We finished that performance rather less confident than we started, wondering what the heck was going on. Were these perhaps in a madrigal group themselves, one that performed this song differently? We found out soon enough when one of them came up and introduced himself. They weren’t a madrigal group at all – they were just a large family on vacation. From Paris. Where they speak French a great deal, and have definite ideas about what it should sound like. Apparently we had mangled the pronunciation in a way they had never heard before, and they had been unable to conceal their reactions. They apologized if their reaction had disrupted our performance, and they complimented us on the harmonies, which they assured us we had executed very well.

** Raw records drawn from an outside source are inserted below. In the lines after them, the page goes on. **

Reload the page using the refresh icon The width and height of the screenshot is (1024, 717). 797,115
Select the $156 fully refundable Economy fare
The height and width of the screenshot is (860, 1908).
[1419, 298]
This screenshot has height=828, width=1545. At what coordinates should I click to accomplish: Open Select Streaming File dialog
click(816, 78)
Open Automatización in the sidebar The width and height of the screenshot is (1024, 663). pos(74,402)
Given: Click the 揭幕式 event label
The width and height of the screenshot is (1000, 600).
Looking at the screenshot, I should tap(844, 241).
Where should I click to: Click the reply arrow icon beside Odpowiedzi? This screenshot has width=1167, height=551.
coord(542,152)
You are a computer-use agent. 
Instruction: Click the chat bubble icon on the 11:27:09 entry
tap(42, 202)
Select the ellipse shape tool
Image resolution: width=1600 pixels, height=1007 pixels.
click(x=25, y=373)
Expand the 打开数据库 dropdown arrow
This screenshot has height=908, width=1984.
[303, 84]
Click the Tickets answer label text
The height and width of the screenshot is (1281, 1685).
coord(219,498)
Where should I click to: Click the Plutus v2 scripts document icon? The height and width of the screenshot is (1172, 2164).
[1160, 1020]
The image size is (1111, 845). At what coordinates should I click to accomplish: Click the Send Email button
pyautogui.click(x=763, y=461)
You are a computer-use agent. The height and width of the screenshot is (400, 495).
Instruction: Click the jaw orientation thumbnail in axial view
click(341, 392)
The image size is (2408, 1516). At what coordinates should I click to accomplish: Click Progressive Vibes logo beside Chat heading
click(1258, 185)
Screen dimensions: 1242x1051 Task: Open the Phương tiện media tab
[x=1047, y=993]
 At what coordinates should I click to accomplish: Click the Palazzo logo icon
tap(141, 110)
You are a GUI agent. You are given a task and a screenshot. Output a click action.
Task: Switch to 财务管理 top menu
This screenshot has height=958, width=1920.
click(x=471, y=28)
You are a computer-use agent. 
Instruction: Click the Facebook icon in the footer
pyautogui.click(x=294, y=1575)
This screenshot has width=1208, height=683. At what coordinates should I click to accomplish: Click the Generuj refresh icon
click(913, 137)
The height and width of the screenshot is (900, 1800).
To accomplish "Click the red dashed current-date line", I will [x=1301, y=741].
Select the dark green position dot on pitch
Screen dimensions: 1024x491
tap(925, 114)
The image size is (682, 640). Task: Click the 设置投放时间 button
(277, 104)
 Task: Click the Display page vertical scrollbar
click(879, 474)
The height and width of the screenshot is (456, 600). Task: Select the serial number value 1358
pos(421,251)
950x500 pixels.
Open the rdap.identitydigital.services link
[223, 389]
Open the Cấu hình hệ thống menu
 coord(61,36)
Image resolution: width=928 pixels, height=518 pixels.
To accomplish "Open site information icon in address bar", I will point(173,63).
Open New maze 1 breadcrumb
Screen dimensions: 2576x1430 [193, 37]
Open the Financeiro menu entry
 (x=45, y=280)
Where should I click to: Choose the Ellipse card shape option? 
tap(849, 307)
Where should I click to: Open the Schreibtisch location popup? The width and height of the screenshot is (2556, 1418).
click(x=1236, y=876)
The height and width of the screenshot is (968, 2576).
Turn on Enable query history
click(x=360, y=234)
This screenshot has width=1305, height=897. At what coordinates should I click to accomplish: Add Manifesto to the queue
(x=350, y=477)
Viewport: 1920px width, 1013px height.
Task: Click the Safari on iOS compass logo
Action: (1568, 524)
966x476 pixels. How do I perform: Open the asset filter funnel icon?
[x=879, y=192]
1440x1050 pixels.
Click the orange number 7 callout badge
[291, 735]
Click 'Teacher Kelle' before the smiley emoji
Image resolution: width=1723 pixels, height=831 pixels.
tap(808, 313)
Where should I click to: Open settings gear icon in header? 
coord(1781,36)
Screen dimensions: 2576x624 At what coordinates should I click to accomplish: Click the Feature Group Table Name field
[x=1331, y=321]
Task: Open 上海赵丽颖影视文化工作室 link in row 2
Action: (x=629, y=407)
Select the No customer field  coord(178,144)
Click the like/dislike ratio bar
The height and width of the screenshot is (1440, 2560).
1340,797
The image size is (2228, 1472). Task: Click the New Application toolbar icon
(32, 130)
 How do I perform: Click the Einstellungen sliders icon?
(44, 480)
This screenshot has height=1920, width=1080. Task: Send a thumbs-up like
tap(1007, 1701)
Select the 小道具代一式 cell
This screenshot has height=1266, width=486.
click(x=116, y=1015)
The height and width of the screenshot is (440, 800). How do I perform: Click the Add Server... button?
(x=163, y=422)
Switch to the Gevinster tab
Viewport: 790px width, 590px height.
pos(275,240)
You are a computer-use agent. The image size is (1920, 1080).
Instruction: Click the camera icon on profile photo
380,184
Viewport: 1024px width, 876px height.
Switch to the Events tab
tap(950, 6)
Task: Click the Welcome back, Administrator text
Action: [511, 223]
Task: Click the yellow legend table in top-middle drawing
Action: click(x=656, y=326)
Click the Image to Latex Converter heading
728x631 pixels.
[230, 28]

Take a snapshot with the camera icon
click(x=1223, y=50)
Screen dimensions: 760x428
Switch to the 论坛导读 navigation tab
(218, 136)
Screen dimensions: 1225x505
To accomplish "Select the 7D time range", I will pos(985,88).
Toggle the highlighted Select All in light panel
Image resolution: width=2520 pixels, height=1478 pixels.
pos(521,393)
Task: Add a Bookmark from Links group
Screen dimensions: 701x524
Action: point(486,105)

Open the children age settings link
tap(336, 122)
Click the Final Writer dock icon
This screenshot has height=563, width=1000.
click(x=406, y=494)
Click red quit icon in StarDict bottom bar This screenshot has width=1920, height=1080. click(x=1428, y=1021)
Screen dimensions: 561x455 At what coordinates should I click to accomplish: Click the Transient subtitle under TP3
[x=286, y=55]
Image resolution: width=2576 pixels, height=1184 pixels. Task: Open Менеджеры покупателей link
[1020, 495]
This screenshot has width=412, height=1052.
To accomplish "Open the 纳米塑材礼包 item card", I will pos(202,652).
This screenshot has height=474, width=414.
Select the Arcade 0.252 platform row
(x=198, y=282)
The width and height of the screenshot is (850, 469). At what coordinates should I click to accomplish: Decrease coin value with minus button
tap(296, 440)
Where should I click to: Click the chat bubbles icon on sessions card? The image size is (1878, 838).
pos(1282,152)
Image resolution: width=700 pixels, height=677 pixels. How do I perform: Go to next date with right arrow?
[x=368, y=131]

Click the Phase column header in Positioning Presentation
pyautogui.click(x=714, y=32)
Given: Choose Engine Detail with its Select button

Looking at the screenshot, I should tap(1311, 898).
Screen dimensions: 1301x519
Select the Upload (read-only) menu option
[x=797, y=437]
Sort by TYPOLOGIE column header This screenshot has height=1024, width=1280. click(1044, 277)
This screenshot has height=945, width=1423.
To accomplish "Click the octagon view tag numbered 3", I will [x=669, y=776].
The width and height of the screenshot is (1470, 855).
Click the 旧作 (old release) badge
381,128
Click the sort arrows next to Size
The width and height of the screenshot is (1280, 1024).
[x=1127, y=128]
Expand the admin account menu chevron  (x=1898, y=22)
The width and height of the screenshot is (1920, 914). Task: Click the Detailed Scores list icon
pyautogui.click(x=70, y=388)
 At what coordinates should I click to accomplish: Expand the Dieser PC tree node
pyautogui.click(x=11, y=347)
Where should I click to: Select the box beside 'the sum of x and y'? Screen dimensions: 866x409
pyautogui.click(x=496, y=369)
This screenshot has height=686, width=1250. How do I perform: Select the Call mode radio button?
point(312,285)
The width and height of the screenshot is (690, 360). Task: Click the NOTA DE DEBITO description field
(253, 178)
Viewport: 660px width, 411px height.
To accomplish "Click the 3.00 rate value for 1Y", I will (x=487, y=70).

We retired that piece from our repertoire for a while until we could find a French speaker who tutored us in some of the things we had been doing wrong, but we never felt quite as assured as we once had. I know that mine was not the only set of eyes that scanned each audience as we began, looking for some person whose eyes widened as we started the first line. I still love the song, but when I get together with friends at parties and sing the ones we remember, somehow it’s not in our repertoire.
I was moved to think about this when I considered Mitt Romney’s attempts to humanize himself to middle class voters. Like us, he has the music down through long practice, but he is saying words whose meaning he does not understand, and it comes out awkward and funny. He has been tutored even as we were by people who didn’t speak the language – his political consultants know as much about living on a middle class wage as our hard-working director knew about 16th century French pronunciation. Romney’s message sounds convincing to his pampered friends and big donors, and they can’t figure out why the front row is laughing.
Romney can work on is speeches all he wants, perhaps even bringing in a tutor – and can’t you imagine what it would be like to try to lecture Mittens on what it’s like to feed a family on minimum wage, or to make healthcare decisions with one eye on the bank balance? Even with the best coaching, he will have a problem that we didn’t. Our tutor was able to clean up our French so it sounded good in one carefully rehearsed performance, while Romney is going to be constantly put in unscripted situations were his ignorance is obvious. Remembering how embarrassed and confused we were on that day at the Faire, it almost makes me feel sorry for the guy. Almost, but not really.